Can someone shed some light on this matter? Were the two seats, one for mother and child, or was it like a second restroom in case one couldn’t wait any longer? It is “yucky” to think of (Is that a word?), but the chamber pot under the bed is worse – especially for the one who had to empty it in the morning!

So the search is on again! I hope when a South Alabama outhouse is located, it will have a half moon on the door and a basket of yellow and red corn cobs and maybe even a Sears and Roebuck catalog to go with it! Do I need to go into more detail or can you just use your imagination to discover the need for those items, young people?

There was once a children’s playhouse located way in the back yard of an historic Victorian-style home here in Andalusia once owned by the McGowin family. I took notice of the little small frame structure covered in vines and kudzu so out of the blue, I asked Jack and Francis, what the little place had been. They said it had previously been their brothers’ playhouse, but they thought that the family who had lived there before them had used it for a playhouse for girls.

After some time, I offered to buy the little house decayed somewhat by age and the elements, but Jack generously offered, “We will give it to you if you can get it out from around those vines and out of the back yard!”
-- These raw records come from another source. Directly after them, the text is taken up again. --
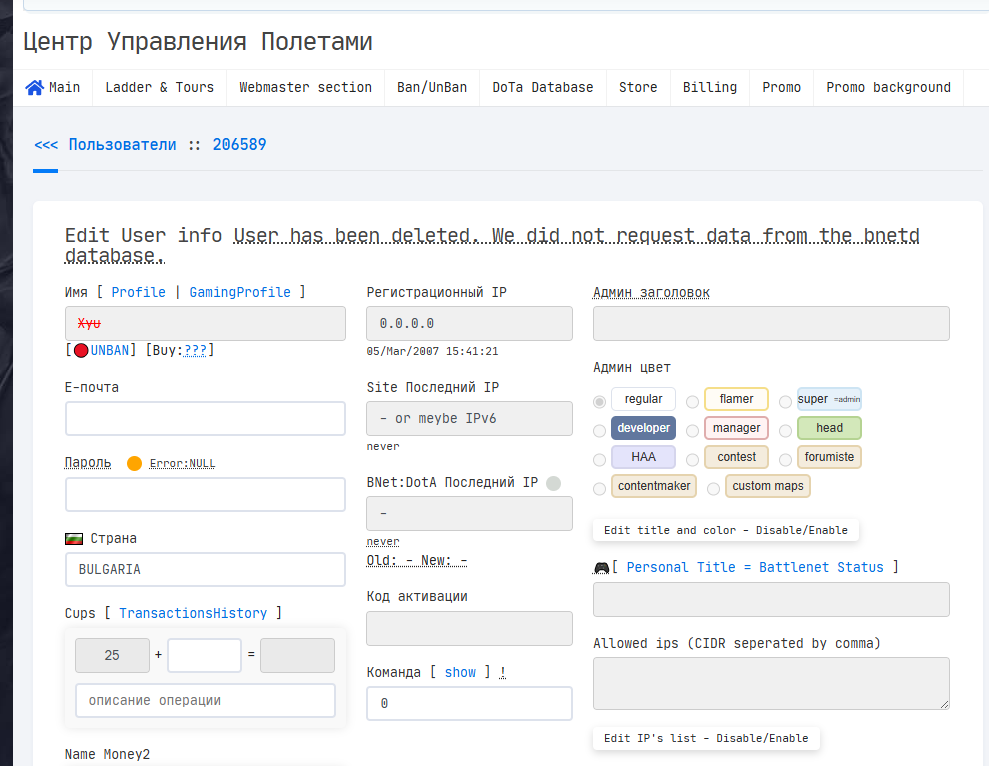Image resolution: width=989 pixels, height=766 pixels.
Task: Toggle Edit title and color Disable/Enable
Action: pyautogui.click(x=725, y=530)
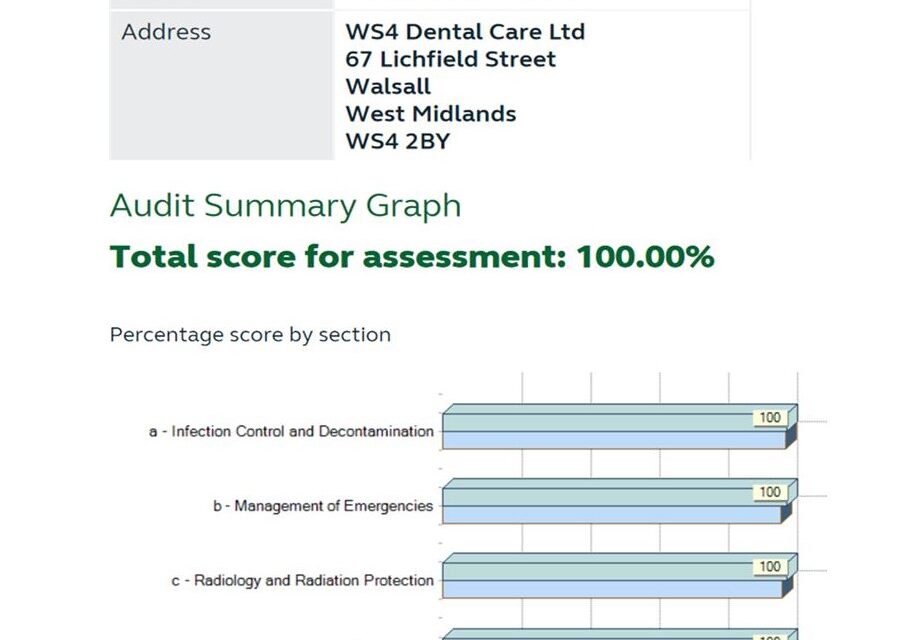Click the Management of Emergencies label
922x640 pixels.
(x=323, y=506)
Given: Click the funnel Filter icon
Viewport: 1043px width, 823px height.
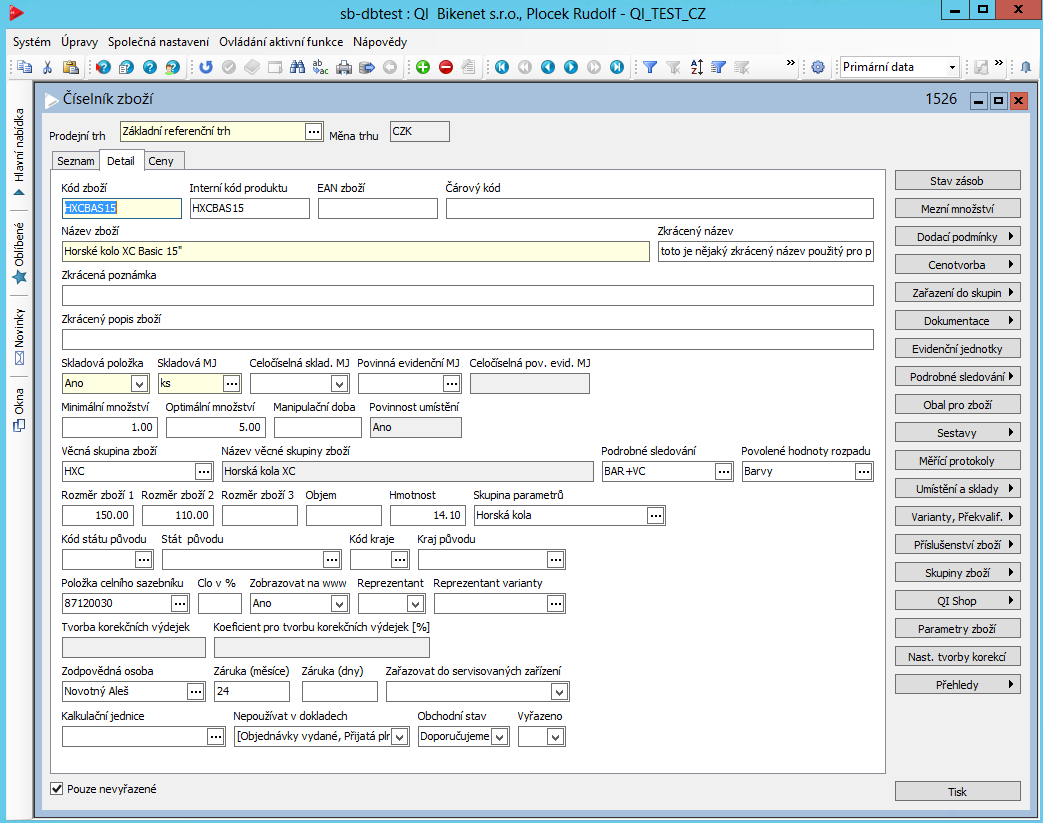Looking at the screenshot, I should pyautogui.click(x=650, y=67).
So we proceeded to employ a house mover in the mid 1980s to move it to our house in Bellwood. Well, we hired carpenter Denny Nall to work on it and to restore it to its days of glory, and in the construction stage, people would ride by slowly and call out, “What is that – an outhouse, a chicken house, a shotgun house or …?” It finally took shape, and we matched the painting up with our house, an antique ivory color.
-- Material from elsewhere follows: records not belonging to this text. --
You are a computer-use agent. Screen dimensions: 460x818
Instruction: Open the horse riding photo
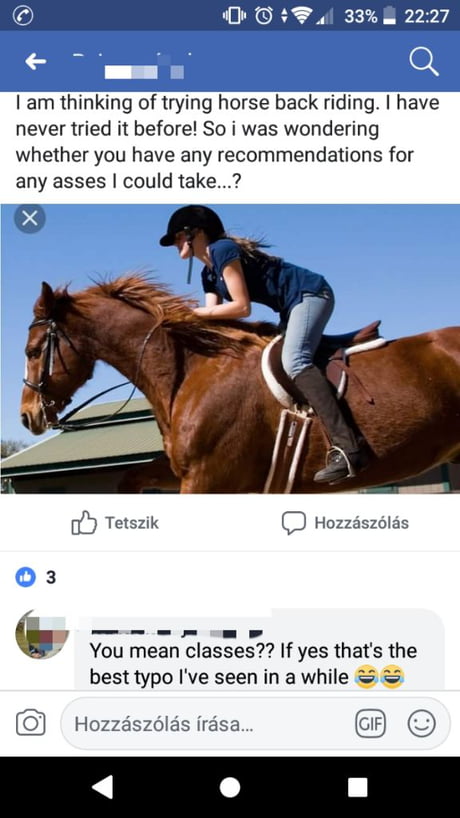[230, 348]
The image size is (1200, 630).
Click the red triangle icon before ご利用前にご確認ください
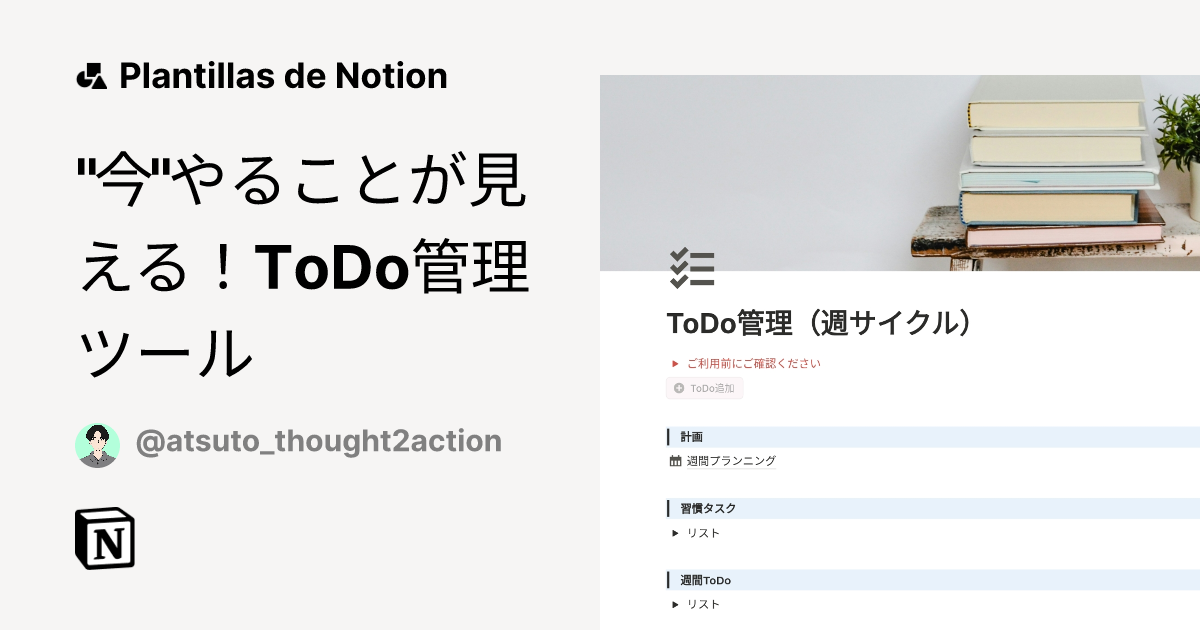pyautogui.click(x=675, y=363)
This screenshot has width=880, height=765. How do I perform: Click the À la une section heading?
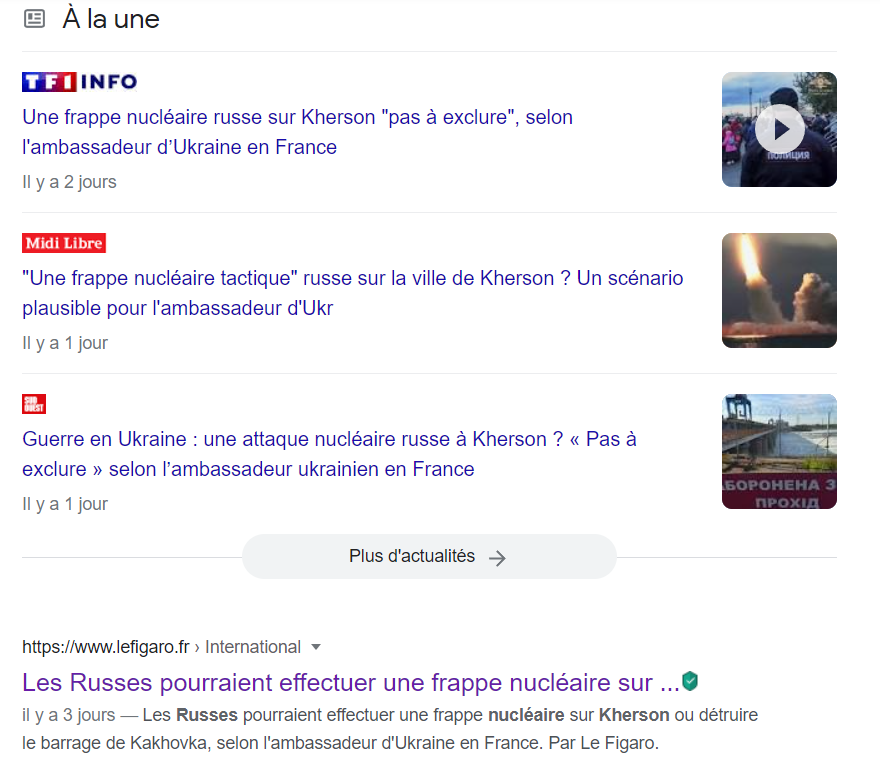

When we later moved to another neighborhood in The Woodlands in the mid 1990s, the playhouse, of course, went with us, thanks to house mover Max Barton. We again matched the paint up with the new house, a shade of light grey. Then our grandsons and a neighborhood full of children enjoyed the old playhouse for many a day. The boys would lock out the girls unless they knew the password which was “Bubblegum!” They all stomped through that little playhouse from the front door to the back door, opened the windows and jumped in and out for several years until now those children are mostly teenagers and older.

In the late 1980s a Mrs. Barbara Burgess Wassell came to my office asking about the playhouse. She was traveling and passing through town, and it seems that she would always ride by the old neighborhood to see the house where the Burgess family once resided. Some neighbor told her that she might learn the fate of the playhouse if she would look me up.
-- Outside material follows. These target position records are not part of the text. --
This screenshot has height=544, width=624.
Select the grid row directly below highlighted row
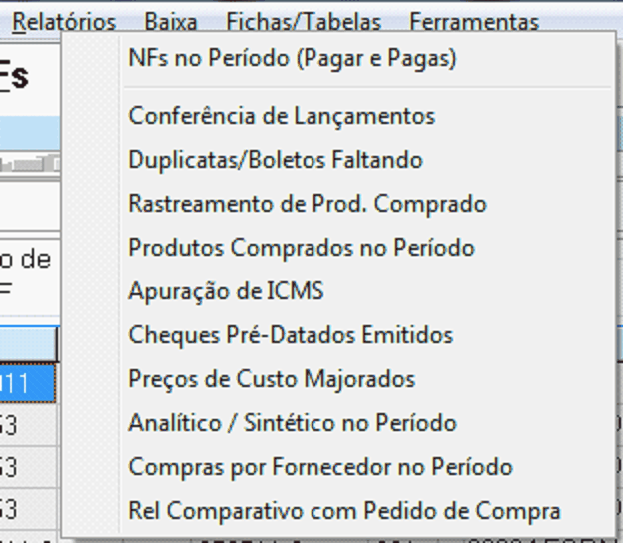coord(28,425)
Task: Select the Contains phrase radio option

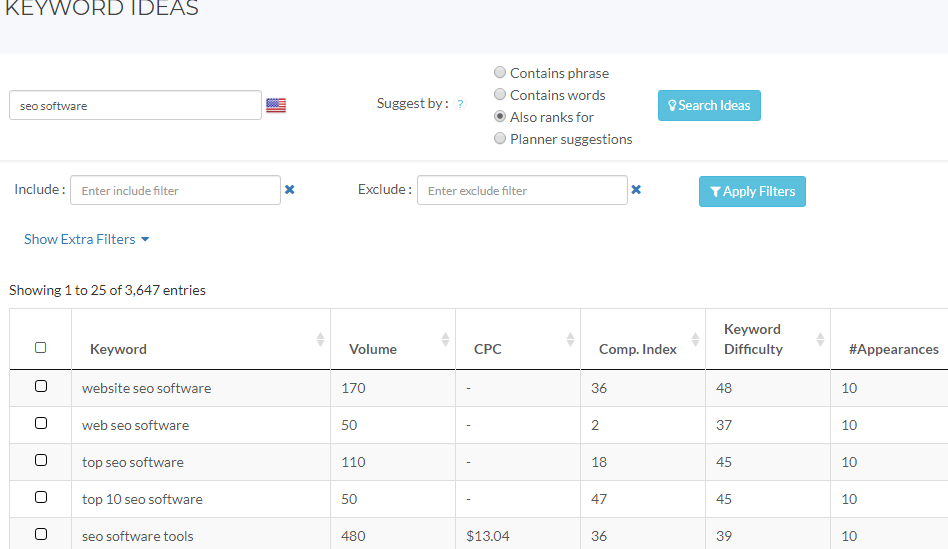Action: coord(500,72)
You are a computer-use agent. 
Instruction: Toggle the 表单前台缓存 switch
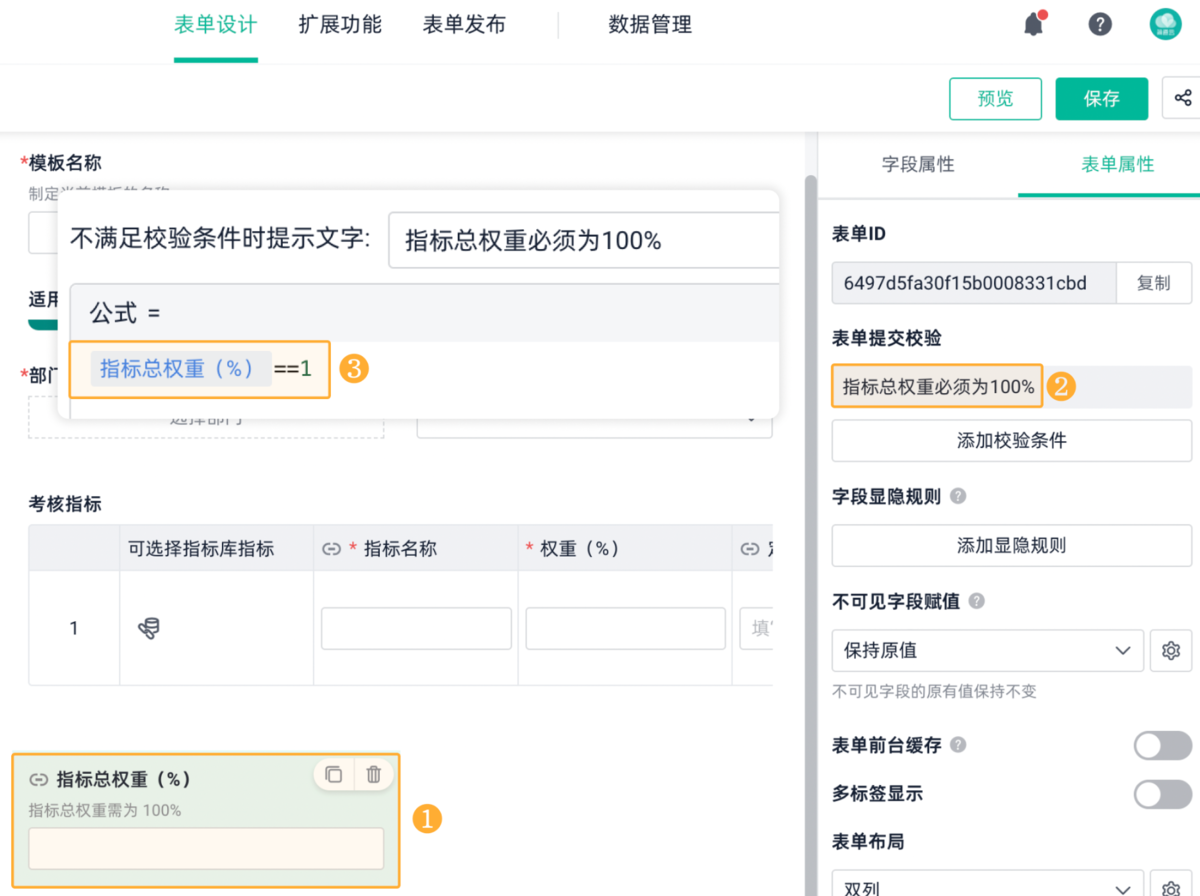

This is the story she told as we visited that day: “My father and mother, Bob and Alma Carson Burgess, bought the Montgomery Street house on the corner of Carson Street in 1935. (Alma’s father John Carson, once mayor of Andalusia, had built the house for his new bride, Mae Dunson, who helped establish the first garden club in town.) Mae passed away in 1935, and John Carson sold the Burgesses the family house. John and Mae’s daughter Alma was actually born in the house in 1905. Bob and Alma’s children were Barbara (born 1930) and John Burgess (born 1939).”

In 1936 Barbara, called “Bobbie,” came down with the chicken pox. Her father employed a local carpenter to build the playhouse for his little girl and her friends as a “get well” gesture. It was built with a closet in it against her mother’s wishes. When Bobbie got well, she had a new playhouse. The family later moved to Opp when Bobbie was in the 6th grade, and the playhouse was used by the next family who occupied it which was the McGowins with a family of rough boys who used it as a scout hut!

We have loved that vintage playhouse built in 1936 which makes it now 80 years old this year (2016)! We landscaped around it planting day lilies, running roses, crape myrtles, and boxwoods. The tin roof finally had to be replaced. When it was removed, it had a snake skin in the attic space! Children still romp and stomp on the wooden floors of the picturesque little playhouse. Hopefully it will be around for a long time to come and give happiness to a lot of little lads and lassies, Lord willing!

“Playmate, come out and play with me”…and we can REMEMBER WHEN together!